In the mid-nineteenth century, the Lacandon Jungle began to show itself as an area that, in addition to archaeological treasures, held incalculable wealth of precious woods that then became the object of exploitation.

With the information of the archaeological traces that the jungle kept, scholars of the pre-Hispanic cultures arrived. As archaeological explorations increased, new settlers arrived. In the 1930s, the first families of Tseltal and Chol peasants arrived to open a habitable space in the inhospitable jungle. From 1950 until the early 1980s, groups from all regions of Mexico appeared in search of "a land to sow dreams", as Frans Blom called it.

With the growing population and uncontrolled logging, another stage in the conquest of El Desierto de La Soledad began, but this time with excessive depredation. Current data indicate that more than 70 percent of the immense territory that made up the jungle at the beginning of the 20th century has been destroyed up to the second decade of the 21st. Extensive swaths once populated by ancient trees and animal life have been transformed into pastures for extensive cattle ranching and oil palm plantations. On the other hand, the growth of the not-so-new populations demands more land for corn and other crops using the old slash-and-burn system.

These situations have turned much of El Desierto de La Soledad into a land of desolation, with high levels of poverty and social conflicts over control and exploitation of the forest.
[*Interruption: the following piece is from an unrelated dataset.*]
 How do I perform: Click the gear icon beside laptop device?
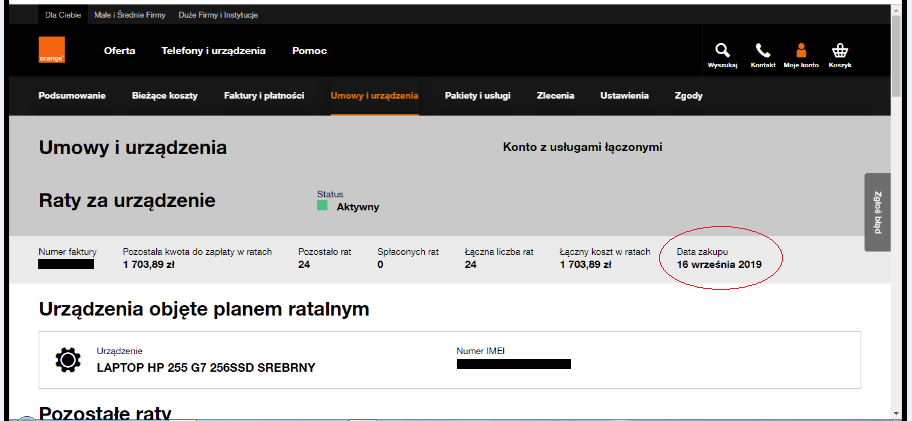click(69, 360)
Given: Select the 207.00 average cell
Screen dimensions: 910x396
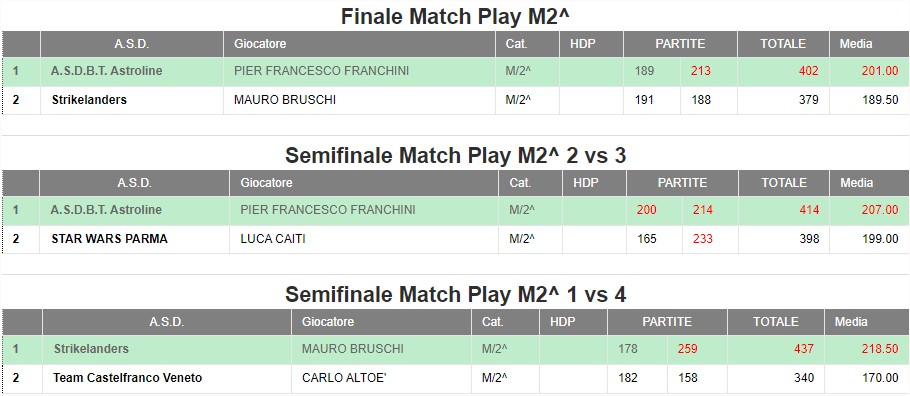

It is also threatened by drug trafficking, deforestation, poaching, overfishing, looting of ruins and illegal extraction of flora and fauna.

In this bleak panorama, local groups, non-governmental organizations and some official institutions are working in hope. All are making efforts to recover the devastated territory. Although their efforts express the will of a part of society to preserve nature, it is urgent to recognize that the responsibility to achieve this is global. No matter where we live, humanity is at risk due to the loss of forests and jungles. The Earth is ours and so is the task of conserving it, even if we deny it from the comfort of consumerist life.

For centuries the Maya built cities in the jungle and then abandoned them. Humans of our time, by populating the jungle, are reaching that destination in only 70 years. We repeat history and leap into the void. The Desierto de La Soledad has survived despite the destruction. If it disappears, it will re-emerge, but perhaps without us.